Since January 2016 “housing assistance” has been a ground on which it is explicitly illegal to discriminate in the letting of housing. Photograph: Bryan O’Brien


There is “systemic discrimination” by landlords against people dependent on housing benefits and it is “unreasonable” to expect individual victims alone to fight this, the leading human rights authority warns in a report to be published on Monday.

One of the most common reasons people contact the Irish Human Rights and Equality Commission (IHREC) for advice is because they have been discriminated against as they receive rent supplement or the housing assistance payment (HAP), it says in its annual report.

Since January 2016, “housing assistance” has been a ground on which it is explicitly illegal to discriminate in the letting of housing.

Though rental advertisements can no longer say, “Rent allowance not accepted” or “HAP not accepted”, agents and landlords can demand “professional references” as a means of filtering out people who may not be able to access the labour market – particularly single parents or those with disabilities.

Alternatively, while a person on HAP may be invited to a viewing, they often fail to secure a lease when competing with a person not dependent on housing assistance.

Cases challenging this discrimination have succeeded at the Workplace Relations Commission, says IHREC. But there have been few cases and the “discrimination will simply go unchallenged unless an individual takes action”.

Complaint procedure

“For individuals who may be at risk of homelessness and are focussed on finding a place to live, it is unreasonable to expect that they can refocus their energies on pursing a complaint ... Enforcement of the ‘housing assistance’ ground before the WRC alone is not and cannot be the solution to this problem and further initiatives will need to be explored if this issue is to be comprehensively challenged,” says IHREC.

The commission also highlights a “pattern of discrimination” against asylum seekers trying to get work. Since June 2018, asylum seekers who have not had a first decision on their asylum application and have spent nine months in the asylum process, may apply for work.

This follows a 2017 Supreme Court decision that the absolute ban on asylum applicants working was unconstitutional, in a case know as NHV v Minister for Justice.

“Applications for legal assistance brought to the commission showed a pattern of discrimination that in practice may thwart the Supreme Court judgment in NHV.”

Administrative barriers

The “significant administrative barriers” faced by asylum seekers included difficulties opening bank accounts and exclusion from applying for driving licences. These barriers must be overcome, says the commission.

During last year, for the first time, IHREC asked several statutory bodies to carry out “equality reviews”. These included local authorities in their provision of housing and homeless services, and the HSE in how drug-treatment clinics carried out drug tests, particularly the direct supervision of people giving urine samples.

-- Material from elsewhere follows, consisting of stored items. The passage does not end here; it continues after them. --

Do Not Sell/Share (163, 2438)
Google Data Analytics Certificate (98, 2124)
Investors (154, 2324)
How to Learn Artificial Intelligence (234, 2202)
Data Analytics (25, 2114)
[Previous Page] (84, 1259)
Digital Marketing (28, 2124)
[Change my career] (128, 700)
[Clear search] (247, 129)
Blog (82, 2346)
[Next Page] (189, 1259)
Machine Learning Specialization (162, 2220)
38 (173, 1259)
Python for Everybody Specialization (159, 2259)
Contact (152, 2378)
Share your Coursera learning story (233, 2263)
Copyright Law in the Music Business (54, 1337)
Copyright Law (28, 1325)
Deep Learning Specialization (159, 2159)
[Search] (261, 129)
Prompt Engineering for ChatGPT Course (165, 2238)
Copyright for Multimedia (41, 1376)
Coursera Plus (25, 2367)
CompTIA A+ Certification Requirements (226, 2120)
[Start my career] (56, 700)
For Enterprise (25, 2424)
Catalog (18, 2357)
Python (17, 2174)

In their review, the four Dublin local authorities said the practice of refusing foreign nationals social housing and emergency accommodation on the same basis as Irish people and instead directing them to a unit operated by the Department of Social Protection had ended.

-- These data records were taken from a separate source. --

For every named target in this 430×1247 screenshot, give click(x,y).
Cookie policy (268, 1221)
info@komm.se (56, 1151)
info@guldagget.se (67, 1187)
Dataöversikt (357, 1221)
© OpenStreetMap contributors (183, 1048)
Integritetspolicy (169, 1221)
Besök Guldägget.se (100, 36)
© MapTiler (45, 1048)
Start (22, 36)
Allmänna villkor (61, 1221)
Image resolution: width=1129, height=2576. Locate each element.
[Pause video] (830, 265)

However “serious concerns” remained about how a Department of Housing circular was being applied in a way that still excluded some people, especially EEA nationals who qualified for social housing supports, from those supports.

If this is happening, it is illegal discrimination and IHREC is in contact with local authorities and the department about it.

Following its review of three addiction treatment clinics – two in Dublin and one in Carlow – the Health Service Executive has replaced the direct supervision of people providing urine samples with non-direct supervision. IHREC was concerned about the dignity of people in treatment if they had to be watched giving urine samples.